Untitled Texas Attorney General Opinion
GA-1003
| Tex. Att'y Gen. | Jul 2, 2013Background
- Request from Texas State Senator Dan Patrick asking whether Tex. Const. art. I, § 32(b) bars cities, counties, and school districts from recognizing "domestic partnerships" by granting benefits formerly reserved for married couples.
- Article I, § 32(b) prohibits the state or any political subdivision from creating or recognizing a legal status "identical or similar to marriage."
- The political subdivisions at issue (cities, counties, independent school districts) are undisputedly political subdivisions under Texas law.
- No Texas statute creates or recognizes the type of "domestic partnership" programs at issue; the programs are created by the political subdivisions themselves and require an affidavit and supporting documentation to obtain recognition and benefits.

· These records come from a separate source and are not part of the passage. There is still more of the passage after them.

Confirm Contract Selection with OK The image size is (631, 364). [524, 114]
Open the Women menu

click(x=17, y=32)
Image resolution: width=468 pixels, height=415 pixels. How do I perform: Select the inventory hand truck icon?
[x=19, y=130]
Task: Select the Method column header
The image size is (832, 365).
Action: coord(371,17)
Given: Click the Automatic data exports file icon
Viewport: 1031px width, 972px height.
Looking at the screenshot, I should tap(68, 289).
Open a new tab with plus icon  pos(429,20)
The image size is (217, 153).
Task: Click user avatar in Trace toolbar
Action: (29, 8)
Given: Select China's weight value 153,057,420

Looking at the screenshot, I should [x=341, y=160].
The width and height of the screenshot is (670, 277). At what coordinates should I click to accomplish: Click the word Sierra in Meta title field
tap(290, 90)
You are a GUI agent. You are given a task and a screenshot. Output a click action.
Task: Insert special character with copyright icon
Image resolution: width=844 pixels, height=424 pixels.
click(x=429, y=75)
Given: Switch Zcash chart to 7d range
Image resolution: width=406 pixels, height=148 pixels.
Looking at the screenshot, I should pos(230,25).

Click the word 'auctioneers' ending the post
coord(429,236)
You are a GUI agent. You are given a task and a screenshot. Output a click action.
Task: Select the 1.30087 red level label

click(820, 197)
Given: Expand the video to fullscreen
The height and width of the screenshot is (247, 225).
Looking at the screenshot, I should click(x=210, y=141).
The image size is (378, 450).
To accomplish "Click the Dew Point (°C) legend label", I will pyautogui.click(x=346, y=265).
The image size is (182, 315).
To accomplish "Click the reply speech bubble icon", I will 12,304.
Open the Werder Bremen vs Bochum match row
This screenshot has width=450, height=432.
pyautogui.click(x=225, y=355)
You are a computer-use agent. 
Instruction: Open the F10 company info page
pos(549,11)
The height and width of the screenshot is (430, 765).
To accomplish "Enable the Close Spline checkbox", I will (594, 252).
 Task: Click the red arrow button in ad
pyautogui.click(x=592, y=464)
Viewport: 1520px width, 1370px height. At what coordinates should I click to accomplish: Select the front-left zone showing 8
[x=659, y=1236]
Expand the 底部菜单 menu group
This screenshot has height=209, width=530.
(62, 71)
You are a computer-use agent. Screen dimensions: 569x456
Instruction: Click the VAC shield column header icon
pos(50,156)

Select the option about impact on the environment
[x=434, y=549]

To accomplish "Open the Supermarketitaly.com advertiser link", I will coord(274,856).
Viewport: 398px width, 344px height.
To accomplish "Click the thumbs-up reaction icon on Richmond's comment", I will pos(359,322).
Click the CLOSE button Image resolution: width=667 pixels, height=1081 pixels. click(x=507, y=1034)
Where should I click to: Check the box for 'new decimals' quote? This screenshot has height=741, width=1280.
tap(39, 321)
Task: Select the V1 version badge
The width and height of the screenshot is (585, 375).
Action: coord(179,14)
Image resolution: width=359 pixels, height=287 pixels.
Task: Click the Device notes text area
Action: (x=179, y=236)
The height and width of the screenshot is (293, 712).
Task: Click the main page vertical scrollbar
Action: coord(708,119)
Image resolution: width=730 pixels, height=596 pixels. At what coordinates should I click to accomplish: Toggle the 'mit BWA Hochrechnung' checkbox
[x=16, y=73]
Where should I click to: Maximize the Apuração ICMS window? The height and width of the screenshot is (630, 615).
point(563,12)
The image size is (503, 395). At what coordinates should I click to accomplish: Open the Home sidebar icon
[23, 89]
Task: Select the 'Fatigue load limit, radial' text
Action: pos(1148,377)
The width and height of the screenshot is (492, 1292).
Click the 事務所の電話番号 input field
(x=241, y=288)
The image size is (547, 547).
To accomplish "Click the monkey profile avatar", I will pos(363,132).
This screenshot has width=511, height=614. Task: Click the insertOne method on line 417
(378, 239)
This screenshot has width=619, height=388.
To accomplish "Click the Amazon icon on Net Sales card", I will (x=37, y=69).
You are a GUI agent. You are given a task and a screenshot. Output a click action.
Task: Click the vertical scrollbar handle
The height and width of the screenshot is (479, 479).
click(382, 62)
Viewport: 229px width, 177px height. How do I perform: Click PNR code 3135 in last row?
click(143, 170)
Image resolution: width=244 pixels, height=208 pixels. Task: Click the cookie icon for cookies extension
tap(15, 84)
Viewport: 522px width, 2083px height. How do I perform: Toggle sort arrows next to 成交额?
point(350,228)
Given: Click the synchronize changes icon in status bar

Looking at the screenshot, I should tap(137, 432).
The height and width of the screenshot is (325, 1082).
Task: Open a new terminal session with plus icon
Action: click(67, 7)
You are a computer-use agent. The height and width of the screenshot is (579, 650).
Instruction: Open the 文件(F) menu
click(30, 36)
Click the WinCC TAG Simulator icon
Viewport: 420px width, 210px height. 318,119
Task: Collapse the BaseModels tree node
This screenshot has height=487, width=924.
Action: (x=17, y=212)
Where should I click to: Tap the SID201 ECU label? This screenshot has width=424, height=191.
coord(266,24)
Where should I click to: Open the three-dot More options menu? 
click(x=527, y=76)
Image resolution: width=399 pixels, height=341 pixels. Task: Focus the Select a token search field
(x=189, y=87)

- The local programs impose eligibility criteria that mirror marriage-related criteria (e.g., absence of existing undissolved marriage, consanguinity, age), and benefits are conditioned on satisfying those criteria.
Issues
| Issue | Plaintiff's Argument | Defendant's Argument | Held |
|---|---|---|---|
| Does art. I, § 32(b) apply to cities, counties, and school districts? | §32(b) does not limit such entities; they are political subdivisions | Political subdivisions are covered by the plain text of the Constitution | Held: Yes; political subdivisions are subject to §32(b) |
| Have the subdivisions "created or recognized a legal status" by establishing domestic partnership programs? | Providing benefits alone does not create a legal status | Programs establish formal criteria, affidavit process, and documentation—i.e., they create/recognize a legal status | Held: Yes; the subdivisions have created and recognized a legal status |
| Is the domestic partnership status "identical or similar to marriage"? | These programs are distinguishable from marriage; intent was to permit benefit provision | Programs use marriage-like criteria and thus resemble marriage in characteristics | Held: Yes; the legal status is similar to marriage and therefore barred by §32(b) |
| Would mere provision of benefits (without formal recognition) violate §32(b)? | Provision of health benefits alone should be permissible | Not decided here because subdivisions went beyond mere benefits by creating a status | Held: Not necessary to decide; opinion rests on the creation/recognition of status beyond mere benefits |
Key Cases Cited
- In re Allcat Claims Serv., L.P., 356 S.W.3d 455 (Tex. 2011) (interpretation of constitutional text relies on plain language)
- City of Rockwall v. Hughes, 246 S.W.3d 621 (Tex. 2008) (avoid extrinsic aids when constitutional language is clear and unambiguous)
- Ross v. Goldstein, 203 S.W.3d 508 (Tex. App.—Houston [14th Dist.] 2006) (art. I, § 32(b) is unambiguous; courts may not create marriage-like remedies precluded by the Constitution)
- Prudholm v. State, 333 S.W.3d 590 (Tex. Crim. App. 2011) (definition of "similar" as having likeness or shared characteristics)
- Traxler v. Entergy Gulf States, Inc., 376 S.W.3d 742 (Tex. 2012) (use of Black's Law Dictionary to ascertain common meaning of terms)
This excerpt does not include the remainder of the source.